━━ Selected text ━━

Story
Let’s face it, we are all touched one way or another by cancer eventually. I was lucky, it happened later in my life than most. My father died suddenly (6 weeks after diagnosis) of cancer in his mid-50’s (when I was 24). We as a family didn’t know what to do or where to turn, we had been very lucky – this was our first loss. Unfortunately, my father’s sister (my auntie) died a few weeks afterwards from ovarian cancer. It felt like the world was closing in and whilst we came out of the other end (I’m very close with my siblings, we share the same dark sense of humour), it would have been much easier if we didn’t have to go through it alone.
Since moving to Cheltenham in 2018, I became aware of Maggie's who are a cancer charity that helps individuals and families (and anyone else affected by the process) navigate this really difficult time. Maggie's helps with everything from counselling, benefits advice, group therapies and so much more. Had we known about Maggie's at the time, we would have been there every week. If I can help one person become aware of Maggie's or raise some money that allows other people to access the help they need, then lifting 27 Mini’s a day for 31 consecutive days, will definitely be worth it.
You might be thinking, 'What has weightlifting got to do with it?'...Well, everyone grieves differently. I had always played a lot of sport and I was lucky that I was always in quite good shape (up until my father died). After he passed, I was working quite hard in a sedentary job (at a desk), I stopped playing any sport or going to the gym and I started to eat my feelings – two breakfasts, two lunches and two dinners was a pretty normal day for me. Before my father passed away, I was running quite a bit, playing some football and some rugby. I weighed around 13 stone. When my sister got married (2.5 years after he died), us three brothers shared the ‘father of the bride duties’ – one of us walker her down the aisle, one of us gave the father of the bride speech and one of us danced with her. On the day my sister got married, I weighted over 27 stone, nearly 400lbs, over 171 kilos.

━━━
━━ Extracted records ━━

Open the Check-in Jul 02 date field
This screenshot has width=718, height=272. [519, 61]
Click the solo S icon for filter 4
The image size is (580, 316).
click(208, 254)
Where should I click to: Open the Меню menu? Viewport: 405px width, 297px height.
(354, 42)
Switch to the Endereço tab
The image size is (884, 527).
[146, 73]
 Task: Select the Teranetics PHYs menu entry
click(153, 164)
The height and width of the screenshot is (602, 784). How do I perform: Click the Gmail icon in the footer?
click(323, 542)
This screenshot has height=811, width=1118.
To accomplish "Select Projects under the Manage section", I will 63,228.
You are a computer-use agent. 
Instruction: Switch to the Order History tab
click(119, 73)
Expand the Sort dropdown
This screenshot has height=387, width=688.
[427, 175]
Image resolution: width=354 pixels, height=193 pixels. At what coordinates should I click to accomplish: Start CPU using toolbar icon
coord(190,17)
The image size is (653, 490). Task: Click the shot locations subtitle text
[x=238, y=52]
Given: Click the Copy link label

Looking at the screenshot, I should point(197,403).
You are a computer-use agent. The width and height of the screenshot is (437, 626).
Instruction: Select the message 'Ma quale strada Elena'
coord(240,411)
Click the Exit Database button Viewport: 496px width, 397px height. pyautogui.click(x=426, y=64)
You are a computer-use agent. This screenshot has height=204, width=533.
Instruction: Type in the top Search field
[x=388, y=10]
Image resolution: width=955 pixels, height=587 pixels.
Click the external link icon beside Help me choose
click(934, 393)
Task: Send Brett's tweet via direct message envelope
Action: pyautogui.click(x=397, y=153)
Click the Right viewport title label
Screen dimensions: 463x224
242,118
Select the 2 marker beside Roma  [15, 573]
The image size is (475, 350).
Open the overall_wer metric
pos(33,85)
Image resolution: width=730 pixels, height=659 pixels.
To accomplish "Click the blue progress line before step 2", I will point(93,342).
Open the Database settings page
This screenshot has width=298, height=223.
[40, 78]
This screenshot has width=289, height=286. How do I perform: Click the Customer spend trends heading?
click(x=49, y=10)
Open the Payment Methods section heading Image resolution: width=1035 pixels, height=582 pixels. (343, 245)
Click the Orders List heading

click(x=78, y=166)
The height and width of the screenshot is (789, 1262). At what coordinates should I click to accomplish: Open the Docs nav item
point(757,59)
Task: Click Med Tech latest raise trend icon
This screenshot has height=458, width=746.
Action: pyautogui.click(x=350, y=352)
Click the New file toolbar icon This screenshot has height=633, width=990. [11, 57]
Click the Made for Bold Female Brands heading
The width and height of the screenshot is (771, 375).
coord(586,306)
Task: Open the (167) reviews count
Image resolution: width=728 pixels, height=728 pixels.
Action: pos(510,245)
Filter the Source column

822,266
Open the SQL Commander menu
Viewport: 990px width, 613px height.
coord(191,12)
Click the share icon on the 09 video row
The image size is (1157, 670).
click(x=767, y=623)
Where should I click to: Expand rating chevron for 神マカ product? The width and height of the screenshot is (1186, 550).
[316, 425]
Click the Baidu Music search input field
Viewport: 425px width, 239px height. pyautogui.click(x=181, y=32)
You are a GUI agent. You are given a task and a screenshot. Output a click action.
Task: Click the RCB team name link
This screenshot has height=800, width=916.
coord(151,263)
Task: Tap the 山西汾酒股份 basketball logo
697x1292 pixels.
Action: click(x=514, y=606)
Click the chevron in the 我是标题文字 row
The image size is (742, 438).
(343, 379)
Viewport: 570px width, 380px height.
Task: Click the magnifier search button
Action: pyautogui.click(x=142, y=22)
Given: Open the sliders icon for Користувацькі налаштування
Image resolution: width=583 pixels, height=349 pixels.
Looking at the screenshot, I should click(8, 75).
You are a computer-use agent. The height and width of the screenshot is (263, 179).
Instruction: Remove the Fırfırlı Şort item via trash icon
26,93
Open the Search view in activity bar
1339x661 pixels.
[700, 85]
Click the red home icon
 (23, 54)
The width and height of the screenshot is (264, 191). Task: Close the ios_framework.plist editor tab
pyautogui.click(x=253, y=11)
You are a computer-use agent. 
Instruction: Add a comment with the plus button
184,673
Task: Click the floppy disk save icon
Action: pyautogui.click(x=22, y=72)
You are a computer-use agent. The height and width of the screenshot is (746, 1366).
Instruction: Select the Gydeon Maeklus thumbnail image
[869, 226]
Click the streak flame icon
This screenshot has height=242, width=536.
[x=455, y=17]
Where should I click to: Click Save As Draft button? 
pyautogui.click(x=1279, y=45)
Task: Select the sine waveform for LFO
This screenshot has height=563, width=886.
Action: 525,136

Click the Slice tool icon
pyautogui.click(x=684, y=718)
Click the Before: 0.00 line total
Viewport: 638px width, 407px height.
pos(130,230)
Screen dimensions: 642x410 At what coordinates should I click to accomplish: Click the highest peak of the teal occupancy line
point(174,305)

━━━

*Work to complete*:
In the text headed "Story," how long after his diagnosis did the writer's father die?

*Response area*:
Six weeks after diagnosis.